Given data: Begin
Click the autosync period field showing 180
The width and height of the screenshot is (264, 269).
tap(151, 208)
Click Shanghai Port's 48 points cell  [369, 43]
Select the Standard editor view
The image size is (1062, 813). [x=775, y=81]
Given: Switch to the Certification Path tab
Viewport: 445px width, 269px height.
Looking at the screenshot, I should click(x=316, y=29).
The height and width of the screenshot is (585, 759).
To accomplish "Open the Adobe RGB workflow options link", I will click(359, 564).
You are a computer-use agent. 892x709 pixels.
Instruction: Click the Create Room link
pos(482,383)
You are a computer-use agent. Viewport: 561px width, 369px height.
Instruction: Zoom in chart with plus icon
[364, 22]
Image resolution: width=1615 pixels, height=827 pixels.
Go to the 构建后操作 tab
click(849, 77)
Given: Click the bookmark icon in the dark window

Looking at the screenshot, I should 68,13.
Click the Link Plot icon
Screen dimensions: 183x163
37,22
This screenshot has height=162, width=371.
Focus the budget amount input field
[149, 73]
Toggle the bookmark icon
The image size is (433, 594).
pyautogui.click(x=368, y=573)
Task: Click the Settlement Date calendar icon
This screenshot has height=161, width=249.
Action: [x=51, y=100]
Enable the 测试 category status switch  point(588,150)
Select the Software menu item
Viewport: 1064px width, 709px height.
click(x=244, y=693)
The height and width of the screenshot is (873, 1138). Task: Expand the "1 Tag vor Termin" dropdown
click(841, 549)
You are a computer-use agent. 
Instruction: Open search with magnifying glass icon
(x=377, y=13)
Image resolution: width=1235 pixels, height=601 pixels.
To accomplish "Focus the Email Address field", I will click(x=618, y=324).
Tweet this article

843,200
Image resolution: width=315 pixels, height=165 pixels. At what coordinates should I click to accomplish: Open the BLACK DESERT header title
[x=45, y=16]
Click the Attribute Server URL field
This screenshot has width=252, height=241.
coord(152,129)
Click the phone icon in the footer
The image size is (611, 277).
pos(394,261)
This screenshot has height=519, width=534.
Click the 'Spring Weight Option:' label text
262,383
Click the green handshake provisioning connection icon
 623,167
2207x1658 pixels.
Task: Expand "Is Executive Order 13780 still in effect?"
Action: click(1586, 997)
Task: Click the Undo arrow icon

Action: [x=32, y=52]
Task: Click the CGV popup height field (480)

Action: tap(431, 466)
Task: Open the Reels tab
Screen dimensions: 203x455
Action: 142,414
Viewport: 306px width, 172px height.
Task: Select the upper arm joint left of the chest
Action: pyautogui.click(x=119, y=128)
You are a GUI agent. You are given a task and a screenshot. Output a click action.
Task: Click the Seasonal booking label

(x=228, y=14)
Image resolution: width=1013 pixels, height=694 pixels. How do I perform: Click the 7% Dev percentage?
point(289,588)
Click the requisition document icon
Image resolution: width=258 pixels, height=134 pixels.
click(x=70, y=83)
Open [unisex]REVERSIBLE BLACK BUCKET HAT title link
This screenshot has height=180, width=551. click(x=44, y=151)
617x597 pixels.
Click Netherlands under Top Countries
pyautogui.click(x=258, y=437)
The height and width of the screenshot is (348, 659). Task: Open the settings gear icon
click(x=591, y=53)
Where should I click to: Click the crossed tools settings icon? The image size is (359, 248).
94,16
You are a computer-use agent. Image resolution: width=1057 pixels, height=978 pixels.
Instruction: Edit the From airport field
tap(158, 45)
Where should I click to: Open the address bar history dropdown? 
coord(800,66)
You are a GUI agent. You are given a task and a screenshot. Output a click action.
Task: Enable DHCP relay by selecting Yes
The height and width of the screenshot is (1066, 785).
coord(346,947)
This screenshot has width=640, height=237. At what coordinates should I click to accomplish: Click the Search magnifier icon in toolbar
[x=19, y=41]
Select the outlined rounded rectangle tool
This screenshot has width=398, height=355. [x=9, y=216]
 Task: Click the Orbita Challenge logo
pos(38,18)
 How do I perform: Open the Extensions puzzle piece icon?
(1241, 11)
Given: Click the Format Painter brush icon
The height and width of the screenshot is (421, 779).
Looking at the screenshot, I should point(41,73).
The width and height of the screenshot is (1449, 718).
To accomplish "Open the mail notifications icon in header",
Given data: End
Problem -
Every line of the material should come back unchanged.

Written solution -
Click the autosync period field showing 180
The width and height of the screenshot is (264, 269).
tap(151, 208)
Click Shanghai Port's 48 points cell  [369, 43]
Select the Standard editor view
The image size is (1062, 813). [x=775, y=81]
Given: Switch to the Certification Path tab
Viewport: 445px width, 269px height.
Looking at the screenshot, I should click(x=316, y=29).
The height and width of the screenshot is (585, 759).
To accomplish "Open the Adobe RGB workflow options link", I will click(359, 564).
You are a computer-use agent. 892x709 pixels.
Instruction: Click the Create Room link
pos(482,383)
You are a computer-use agent. Viewport: 561px width, 369px height.
Instruction: Zoom in chart with plus icon
[364, 22]
Image resolution: width=1615 pixels, height=827 pixels.
Go to the 构建后操作 tab
click(849, 77)
Given: Click the bookmark icon in the dark window

Looking at the screenshot, I should 68,13.
Click the Link Plot icon
Screen dimensions: 183x163
37,22
This screenshot has height=162, width=371.
Focus the budget amount input field
[149, 73]
Toggle the bookmark icon
The image size is (433, 594).
pyautogui.click(x=368, y=573)
Task: Click the Settlement Date calendar icon
This screenshot has height=161, width=249.
Action: [x=51, y=100]
Enable the 测试 category status switch  point(588,150)
Select the Software menu item
Viewport: 1064px width, 709px height.
click(x=244, y=693)
The height and width of the screenshot is (873, 1138). Task: Expand the "1 Tag vor Termin" dropdown
click(841, 549)
You are a computer-use agent. 
Instruction: Open search with magnifying glass icon
(x=377, y=13)
Image resolution: width=1235 pixels, height=601 pixels.
To accomplish "Focus the Email Address field", I will click(x=618, y=324).
Tweet this article

843,200
Image resolution: width=315 pixels, height=165 pixels. At what coordinates should I click to accomplish: Open the BLACK DESERT header title
[x=45, y=16]
Click the Attribute Server URL field
This screenshot has width=252, height=241.
coord(152,129)
Click the phone icon in the footer
The image size is (611, 277).
pos(394,261)
This screenshot has height=519, width=534.
Click the 'Spring Weight Option:' label text
262,383
Click the green handshake provisioning connection icon
 623,167
2207x1658 pixels.
Task: Expand "Is Executive Order 13780 still in effect?"
Action: click(1586, 997)
Task: Click the Undo arrow icon

Action: [x=32, y=52]
Task: Click the CGV popup height field (480)

Action: tap(431, 466)
Task: Open the Reels tab
Screen dimensions: 203x455
Action: 142,414
Viewport: 306px width, 172px height.
Task: Select the upper arm joint left of the chest
Action: pyautogui.click(x=119, y=128)
You are a GUI agent. You are given a task and a screenshot. Output a click action.
Task: Click the Seasonal booking label

(x=228, y=14)
Image resolution: width=1013 pixels, height=694 pixels. How do I perform: Click the 7% Dev percentage?
point(289,588)
Click the requisition document icon
Image resolution: width=258 pixels, height=134 pixels.
click(x=70, y=83)
Open [unisex]REVERSIBLE BLACK BUCKET HAT title link
This screenshot has height=180, width=551. click(x=44, y=151)
617x597 pixels.
Click Netherlands under Top Countries
pyautogui.click(x=258, y=437)
The height and width of the screenshot is (348, 659). Task: Open the settings gear icon
click(x=591, y=53)
Where should I click to: Click the crossed tools settings icon? The image size is (359, 248).
94,16
You are a computer-use agent. Image resolution: width=1057 pixels, height=978 pixels.
Instruction: Edit the From airport field
tap(158, 45)
Where should I click to: Open the address bar history dropdown? 
coord(800,66)
You are a GUI agent. You are given a task and a screenshot. Output a click action.
Task: Enable DHCP relay by selecting Yes
The height and width of the screenshot is (1066, 785).
coord(346,947)
This screenshot has width=640, height=237. At what coordinates should I click to accomplish: Click the Search magnifier icon in toolbar
[x=19, y=41]
Select the outlined rounded rectangle tool
This screenshot has width=398, height=355. [x=9, y=216]
 Task: Click the Orbita Challenge logo
pos(38,18)
 How do I perform: Open the Extensions puzzle piece icon?
(1241, 11)
Given: Click the Format Painter brush icon
The height and width of the screenshot is (421, 779).
Looking at the screenshot, I should point(41,73).
The width and height of the screenshot is (1449, 718).
To accomplish "Open the mail notifications icon in header",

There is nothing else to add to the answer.